Both homeostasis and allostasis, whole body regulatory concepts, function in our lexicon as integrative terms for understanding physiological/behavioral systems. They reflect our need to understand how internal viability is maintained in a changing environment (see also Mrosovsky, 1990; Bauman,
2000). Allostasis is tied to the central nervous system as it supervenes in the assessment and regulation of bodily states (Sterling and Eyer, 1988; Schulkin et al., 1994).
One impetus for the idea of allostasis was linked to concern about our social world. In a paper by Eyer and Sterling (1977) entitled "Stress-Related Mortality and Social Organization," a major portion was a critique of our society and the onset of a variety of disease states. Sterling and Eyer (1988) and others pointed to the detrimental sequelae of "chronic arousal" (Chrousos and Gold, 1992, 1998; McEwen and Stellar, 1993; Schulkin et al., 1994; Goldstein, 1995a, b). Sterling and Eyer were concerned about widespread chronic fatigue due to overstimulation. They endorsed practices that enhance calmness, such as transcendental meditation and community-based attachments.
One result of chronic arousal is the overactivation of allostatic anticipatory mechanisms, feedforward mechanisms, and eventual allostatic overload (McEwen, 1998a, b; Koob and Le Moal,
2001). The concept of allostasis emphasizes multiple systems in both the adaptive phase and the decline in pathology. The gradual decline of end-organ systems reflects allostatic overload, through their chronic overactivation and exaggerated expression. Moreover, long periods of physiological regulation are emphasized under allostatic regulation, in addition to cephalic innervation of physiological functions (within the rubric of allostatic regulation). In addition, the concept of allostasis was invoked to account for the way in which one lives; whether one smokes, drinks, or uses psychotropic drugs; how one eats; whether one is defending against deadly viruses.
Allostasis and Cortisol—The Hormone of Energy Metabolism
Cortisol, as I have indicated, has permissive, stimulatory, sup-pressive, and preparative functions in orchestrating bodily viability to acute challenges (Ingle, 1952; Munck et al., 1984; McEwen, 1998a, b; Sapolsky et al., 2001). Glucocorticoids regulate cardiovascular, metabolic, and neural adaptive functions in the short-term context in a wide variety of ways (Sapolsky et al., 2000).
Social rank is one instance in which cortisol is clearly linked to behavioral expression. Social ranking and attachment have profound effects on internal physiology (Herbert, 1993; Gunnar, 1998; Sapolsky, 2000).

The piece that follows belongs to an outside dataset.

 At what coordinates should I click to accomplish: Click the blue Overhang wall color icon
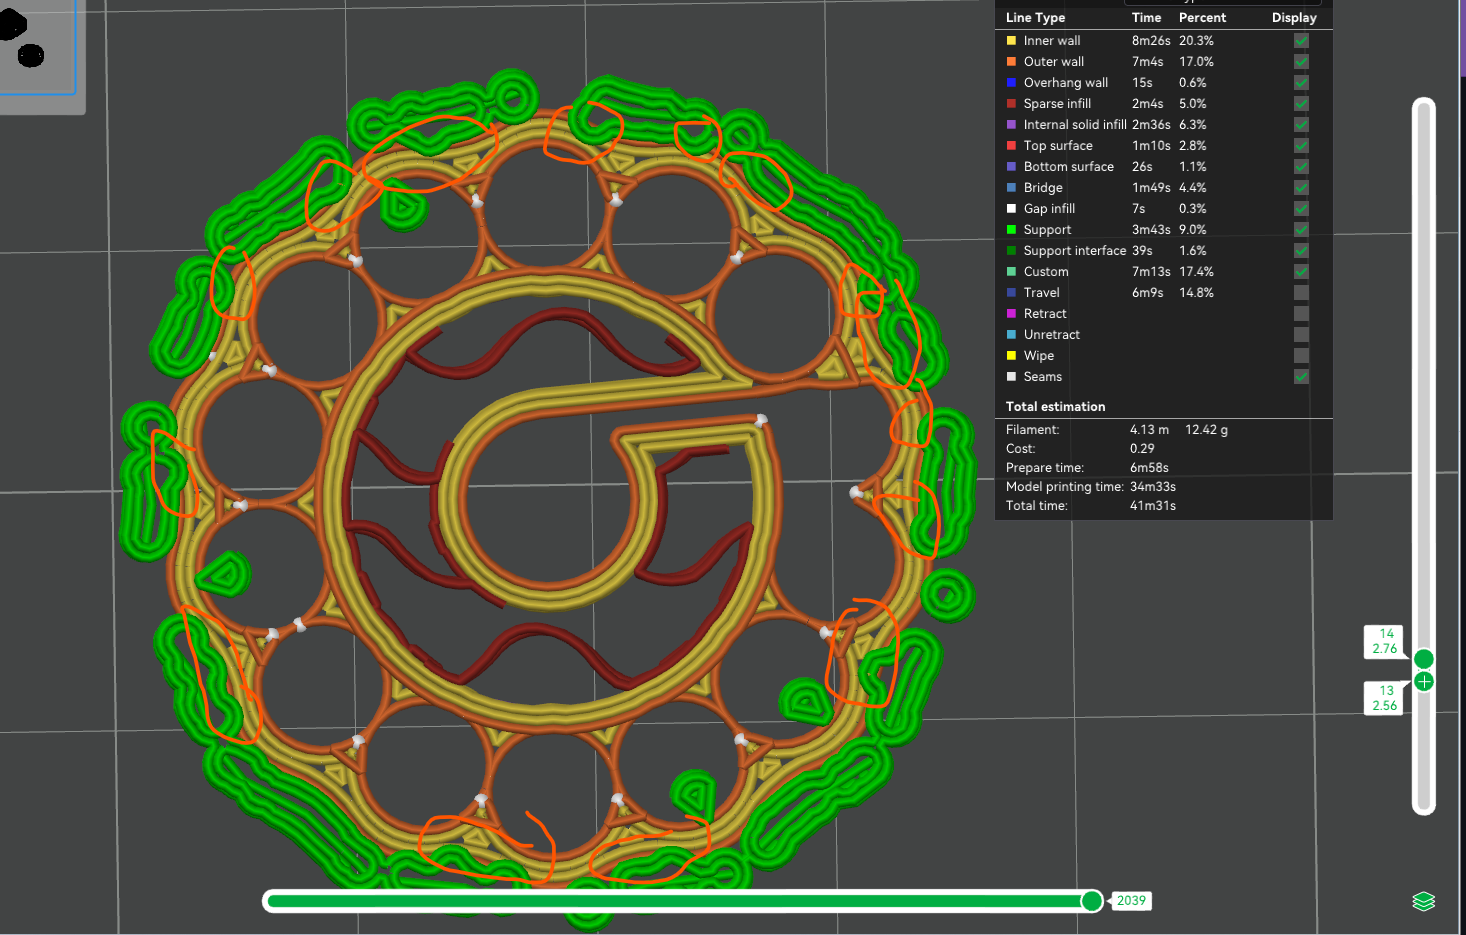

In addition, cognitive factors, such as determining what is a real threat from what might not be, can determine cortisol levels; baboons who were less able to determine the real from the not real had higher levels of cortisol and perhaps chronic arousal (figure C.1; Sapolsky, 2000). But more generally, baboons with elevated levels of cortisol were linked to a number of appraisal responses to danger; those with higher cortisol tended to be less likely to differentiate threatening and neutral stimuli, initiate a fight that can be won, differentiating winning and losing a fight, and less likely to express displaced aggression after losing a fight (Sapolsky, 2001). In rats, chronic elevated levels of glucocorticoids along with elevated levels of central CRH are associated with lower social dominance and defeat (Albeck et al., 1997).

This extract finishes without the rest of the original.